[Records from a collection]
--- begin ---

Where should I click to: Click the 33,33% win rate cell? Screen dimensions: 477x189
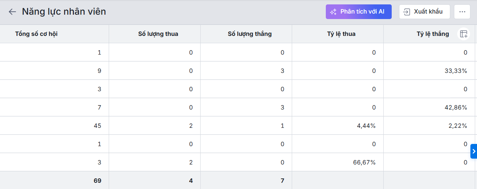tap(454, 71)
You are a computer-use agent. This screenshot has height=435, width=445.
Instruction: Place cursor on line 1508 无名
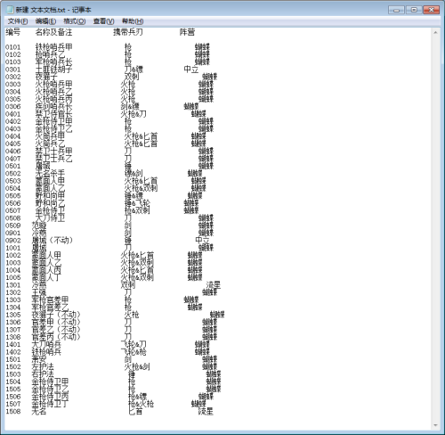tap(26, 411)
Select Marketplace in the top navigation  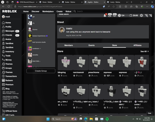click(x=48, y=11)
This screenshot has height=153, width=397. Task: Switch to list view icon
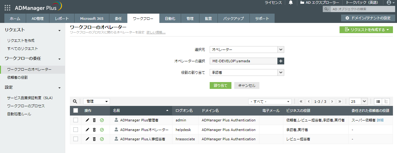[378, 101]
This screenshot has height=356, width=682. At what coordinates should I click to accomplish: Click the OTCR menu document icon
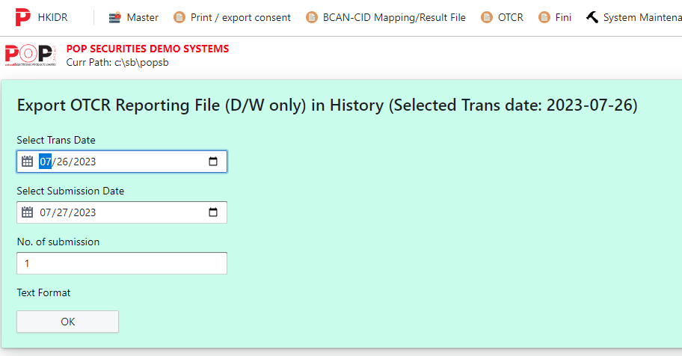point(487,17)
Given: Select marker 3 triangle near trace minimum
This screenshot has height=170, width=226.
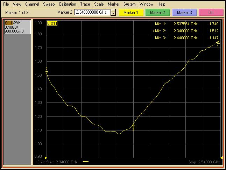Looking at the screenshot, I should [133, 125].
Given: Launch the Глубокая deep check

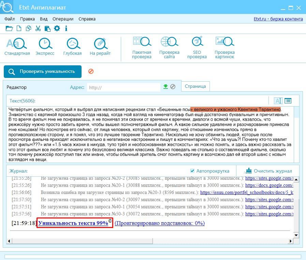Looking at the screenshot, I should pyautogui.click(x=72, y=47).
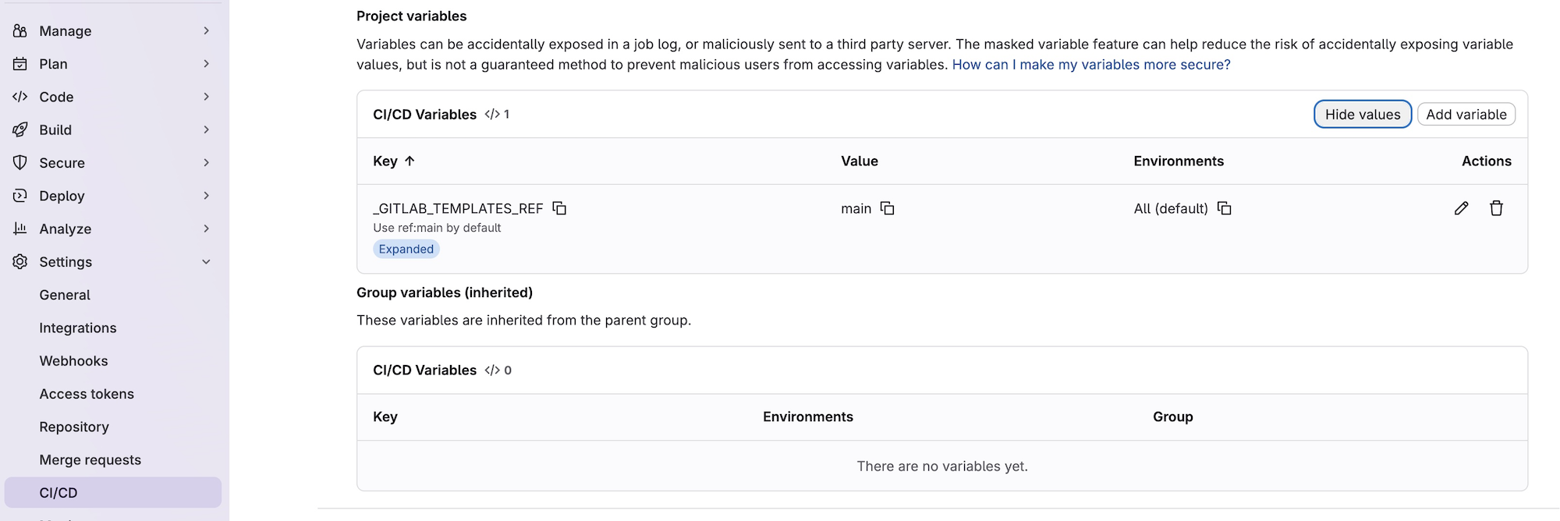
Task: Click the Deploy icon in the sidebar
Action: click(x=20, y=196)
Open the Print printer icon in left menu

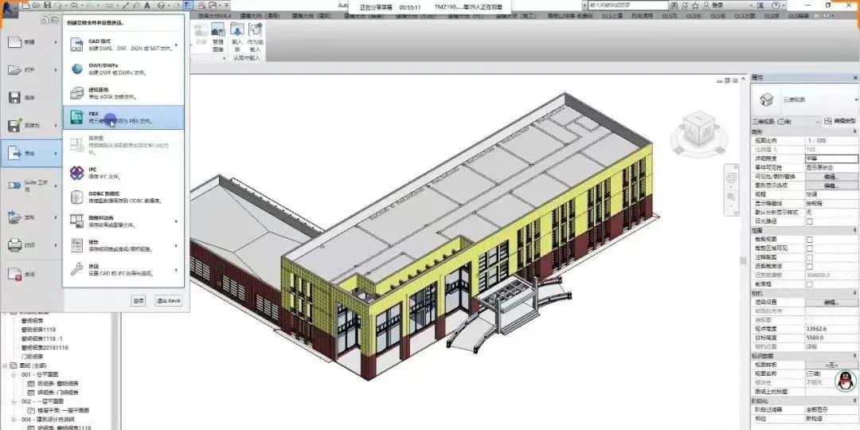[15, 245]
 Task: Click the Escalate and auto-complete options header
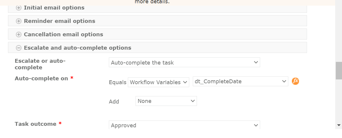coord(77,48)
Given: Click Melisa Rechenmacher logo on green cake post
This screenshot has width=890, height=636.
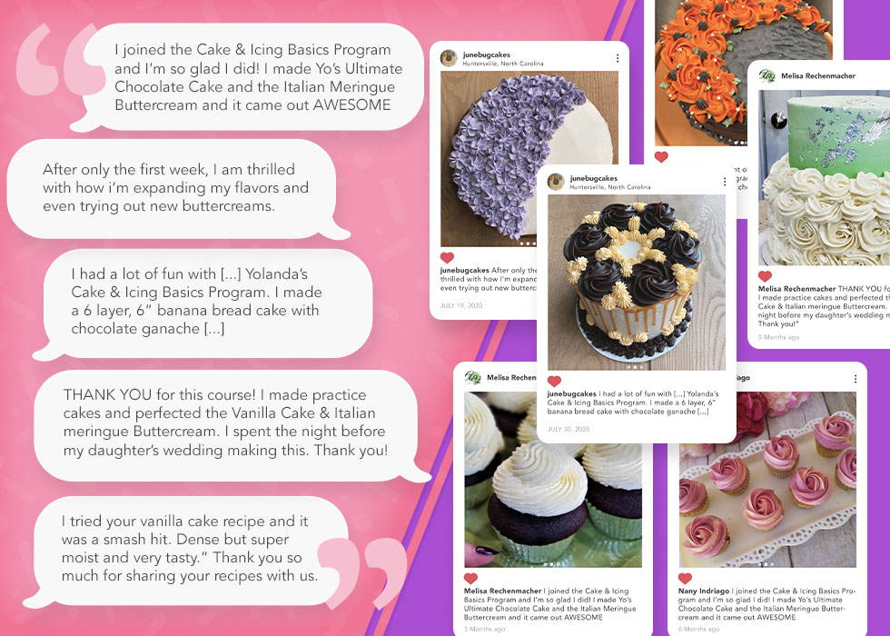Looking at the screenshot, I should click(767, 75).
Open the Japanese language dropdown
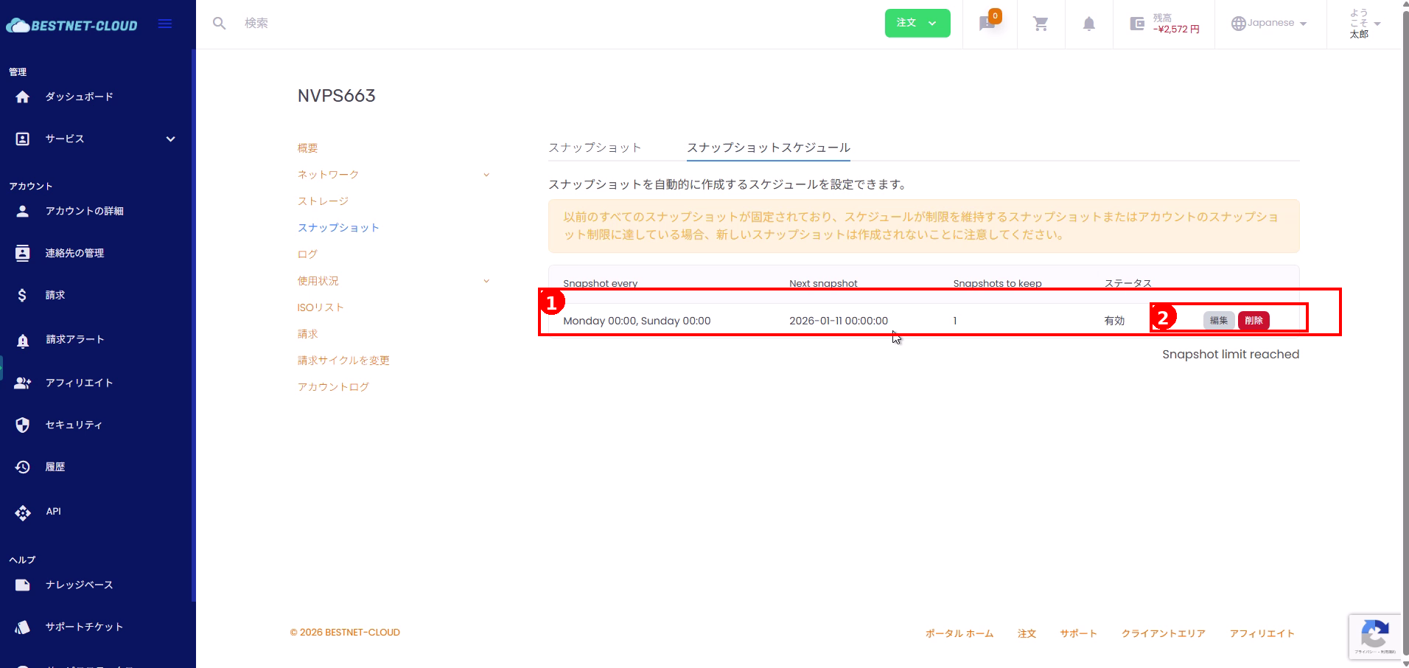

--- end ---

Set exercise: Copy out the rows from the line containing "Task: Click the Escalate" through the end of the rows, keeping each line as it stands. Leave the pictures out.

Result:
 Task: Click the Escalate and auto-complete options header
coord(77,48)
Given: Click Melisa Rechenmacher logo on green cake post
This screenshot has width=890, height=636.
Looking at the screenshot, I should click(767, 75).
Open the Japanese language dropdown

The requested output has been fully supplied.